START Dataset

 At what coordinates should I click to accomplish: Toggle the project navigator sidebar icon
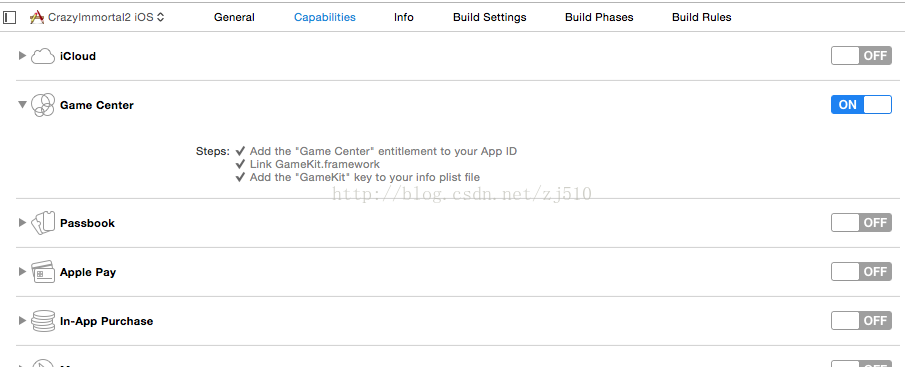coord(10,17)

END Dataset
START Dataset

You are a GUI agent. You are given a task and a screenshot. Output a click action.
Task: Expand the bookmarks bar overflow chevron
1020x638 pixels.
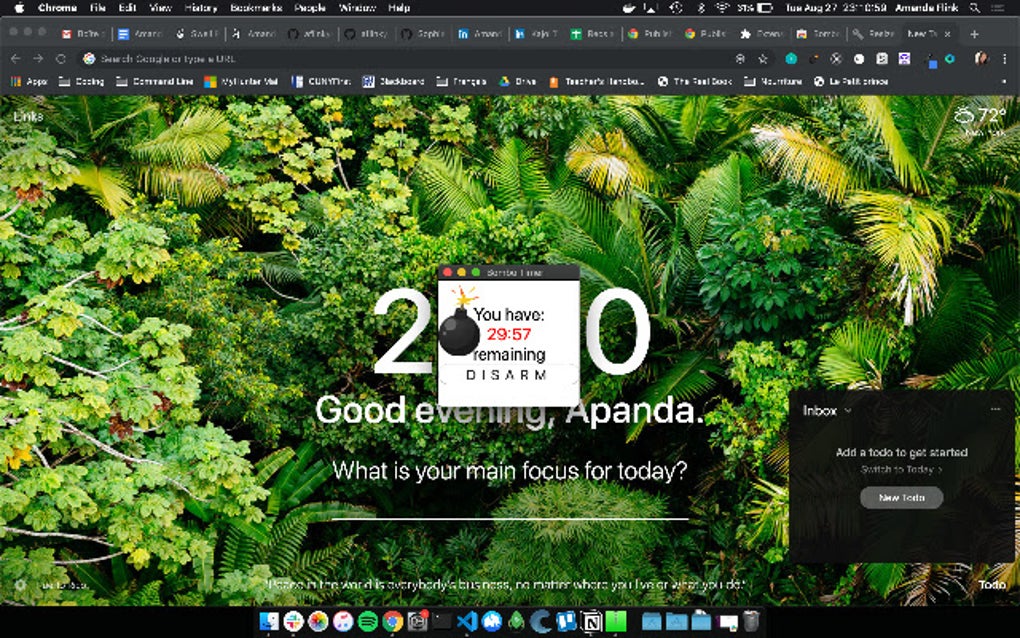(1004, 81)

END Dataset
START Dataset

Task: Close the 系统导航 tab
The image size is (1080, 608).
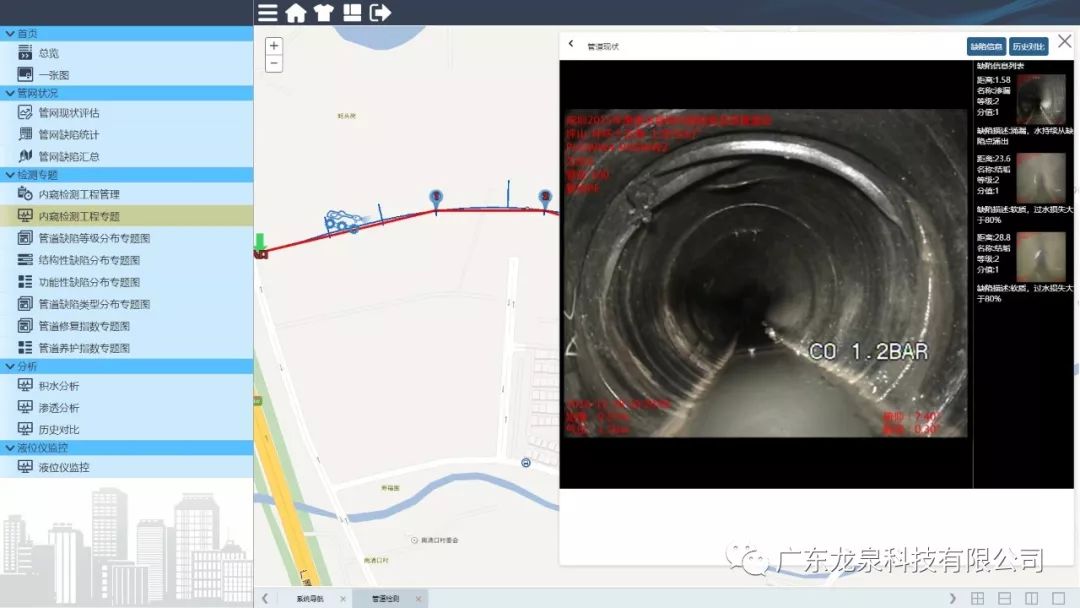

END Dataset

◆ **What to produce**
Output the lines above between the one holding "Task: Close the 系统导航 tab" and the one holding "The image size is (1080, 608).", inclusive, with nothing before or after them.

◆ **Result of this task**
Task: Close the 系统导航 tab
The image size is (1080, 608).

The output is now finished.